The essence of information privacy is control over disclosure. Whoever is responsible for the information is supposed to be able to decide who sees it. If a society values privacy, it needs to ensure that there are reasonable protections possible against disclosure to those not authorized by the information’s owner.

In the online world, an essential technical component for this assurance is encryption. If the encryption that is deployed permits disclosure to those who were not authorized by the information’s owner, there should be serious concern about the degree of privacy that is meaningfully possible. Potentially competing with an owner’s need for privacy are the legitimate investigation needs of law enforcement. Hence the current debate engendered by calls for “extraordinary access”—that is, the requirement for a backdoor to encrypted data.

When those making such calls are powerful government officials, effective opposition to them takes skill, credibility and gumption. In that regard, publication of “Keys Under Doormats: Mandating insecurity by requiring government access to all data and communications” was an especially noteworthy event, both for its content and for its remarkable list of authors—all fifteen of them, representing three generations of senior security technical expertise, who offered careful explanations of the unavoidable technical and operational problems that are produced by any attempt to embed secondary, “exceptional” access to encrypted content.

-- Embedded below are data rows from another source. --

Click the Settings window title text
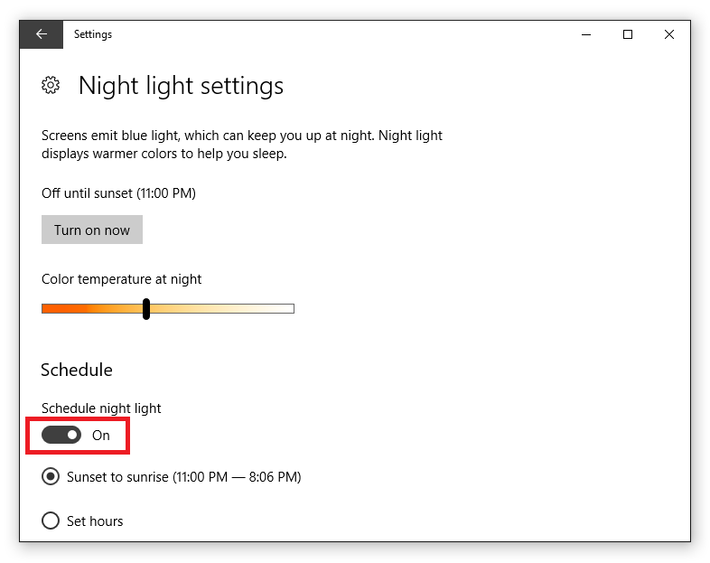710x563 pixels. [x=93, y=34]
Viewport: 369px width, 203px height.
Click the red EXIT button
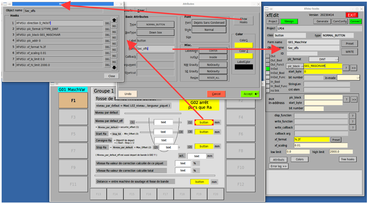point(352,15)
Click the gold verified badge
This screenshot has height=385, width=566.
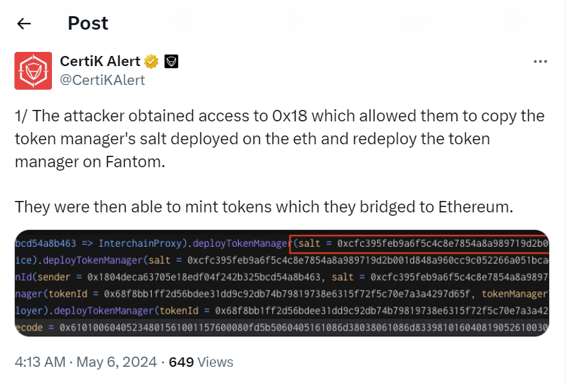click(x=151, y=61)
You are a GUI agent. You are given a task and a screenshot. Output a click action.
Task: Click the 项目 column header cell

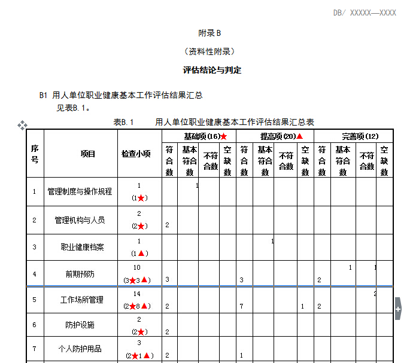[80, 154]
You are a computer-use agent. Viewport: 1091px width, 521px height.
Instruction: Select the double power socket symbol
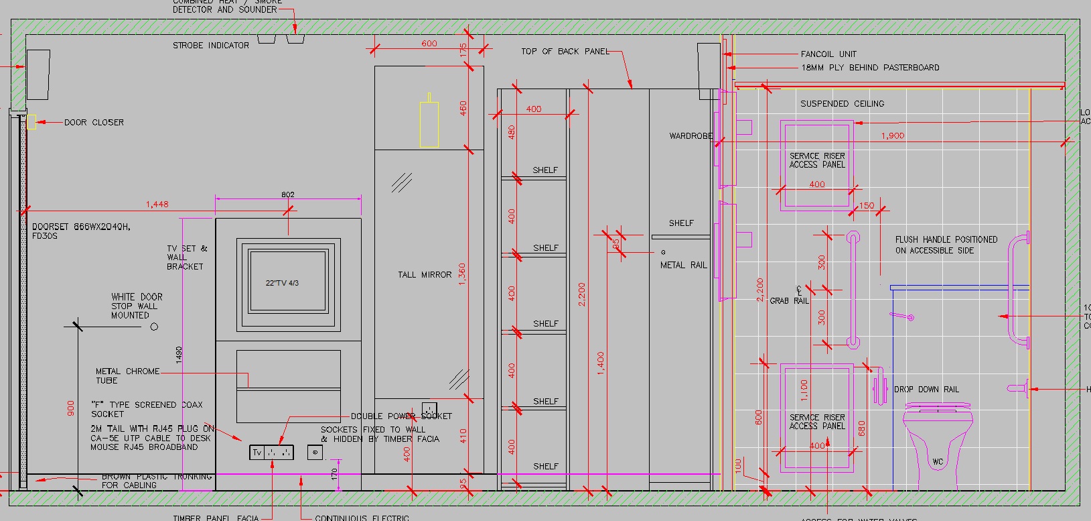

In recognition of their singular effort and accomplishment, the authors were recently honored with the 2015 J.D. Falk Award from the Messaging Malware Mobile Anti-Abuse Working Group (M³AAWG). The award is given “recognizing a particularly meritorious project undertaken by a dedicated individual or group reflecting the spirit of volunteerism and community building.” It should be noted that the M³AAWG membership was enthusiastic about this award to the authors, in spite of the fact that pervasive encryption makes the work of M³AAWG members more difficult—encryption blocks some anti-abuse techniques.

The award event resulted in production of three videos discussing the content of the paper, the process of producing it, and its role in the public policy debate over exceptional access:

• “Keys Under Doormats 2015 Falk Award: How and Why the Report was Developed”, with Josh Benaloh and clips of seven other authors, including a brief introduction of the award by M³AAWG Chair Michael Adkins and the award presentation by me, Dave Crocke
• ”Keys Under Doormats: Tutorial on Content and Issues”, with Josh Benaloh and a brief overview of current M³AAWG Pervasive Monitoring SIG work by SIG Chair Janet Jones
• ”Keys Under Doormats: A Conversation on the Report’s Significance and Impact”, with Josh Benaloh and me, Dave Crocker

The essential concerns raised by the report’s authors are listed in its Executive Summary, noting that exceptional access would:

• Force a U-turn from the best practices now being deployed to make the Internet more secure
• Substantially increase system complexity and thereby increase risk
• Create concentrated targets that could attract bad actors

The report was initially instrumental in altering public discussion about governmental exceptional access and in the plans for pursuing it. However some officials continue to press vigorously for this capability, although they do not detail the specifics they are seeking, and they do not address the basic technical and jurisdictional problems with such a capability. On the technical side, the assessment by the report’s fifteen experts is that the technical community simply does not know how to provide exceptional access in a manner that is sufficiently reliable and constrained.

Some government officials dismiss the aggregate expertise embodied in the report’s authors and instead say that technicians merely need to try harder. Given the many and continuing major breeches of government and private online systems and the documentation of unconstrained access already obtained through various persistent monitoring programs, such casual dismissal of the authors’ assessment is cavalier and does them—and us all—a serious disservice.